*WHAT IS REQUIRED*
Would you copy each line of the records that includes the word "agent"?

*Stored items*
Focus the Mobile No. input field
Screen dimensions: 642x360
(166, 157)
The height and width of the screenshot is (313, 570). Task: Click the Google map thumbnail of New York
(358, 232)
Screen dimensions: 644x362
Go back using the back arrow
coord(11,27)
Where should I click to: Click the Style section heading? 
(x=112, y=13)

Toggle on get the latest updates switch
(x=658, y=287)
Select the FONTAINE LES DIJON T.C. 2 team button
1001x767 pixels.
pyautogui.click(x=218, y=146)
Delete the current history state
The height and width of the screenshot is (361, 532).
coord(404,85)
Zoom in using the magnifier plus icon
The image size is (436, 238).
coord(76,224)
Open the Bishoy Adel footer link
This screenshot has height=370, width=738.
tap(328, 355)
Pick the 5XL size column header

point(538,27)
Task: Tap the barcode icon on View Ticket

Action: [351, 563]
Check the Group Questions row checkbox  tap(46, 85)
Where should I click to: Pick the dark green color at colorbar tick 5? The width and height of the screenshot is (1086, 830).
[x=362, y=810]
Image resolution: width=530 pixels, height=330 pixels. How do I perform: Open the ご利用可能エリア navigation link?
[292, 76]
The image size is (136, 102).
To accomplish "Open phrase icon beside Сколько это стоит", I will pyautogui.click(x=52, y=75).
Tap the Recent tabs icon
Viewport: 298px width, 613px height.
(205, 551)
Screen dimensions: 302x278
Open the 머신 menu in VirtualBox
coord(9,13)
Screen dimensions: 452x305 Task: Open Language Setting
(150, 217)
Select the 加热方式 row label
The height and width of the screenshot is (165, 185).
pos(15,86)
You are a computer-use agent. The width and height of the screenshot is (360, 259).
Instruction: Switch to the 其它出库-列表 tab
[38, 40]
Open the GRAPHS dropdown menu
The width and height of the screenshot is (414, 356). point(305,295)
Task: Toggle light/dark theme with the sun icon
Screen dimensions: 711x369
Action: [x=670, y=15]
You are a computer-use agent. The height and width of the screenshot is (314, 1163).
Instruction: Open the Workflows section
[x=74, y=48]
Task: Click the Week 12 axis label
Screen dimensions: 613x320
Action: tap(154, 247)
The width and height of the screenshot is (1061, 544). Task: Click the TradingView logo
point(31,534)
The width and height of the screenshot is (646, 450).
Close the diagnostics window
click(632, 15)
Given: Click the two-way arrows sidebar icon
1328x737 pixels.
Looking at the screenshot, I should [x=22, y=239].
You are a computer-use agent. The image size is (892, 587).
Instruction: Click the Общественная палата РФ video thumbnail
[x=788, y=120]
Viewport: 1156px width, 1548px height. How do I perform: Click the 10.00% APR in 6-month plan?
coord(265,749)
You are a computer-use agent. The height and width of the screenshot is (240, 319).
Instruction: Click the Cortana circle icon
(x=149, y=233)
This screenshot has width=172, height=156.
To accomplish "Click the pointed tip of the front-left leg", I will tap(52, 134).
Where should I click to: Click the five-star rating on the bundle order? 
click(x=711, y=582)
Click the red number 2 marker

*COMPLETED EXERCISE*
You are a computer-use agent. The width and height of the screenshot is (360, 259).
You are a computer-use agent. The height and width of the screenshot is (314, 1163).
You are a computer-use agent. The image size is (892, 587).
You are a computer-use agent. The height and width of the screenshot is (240, 319).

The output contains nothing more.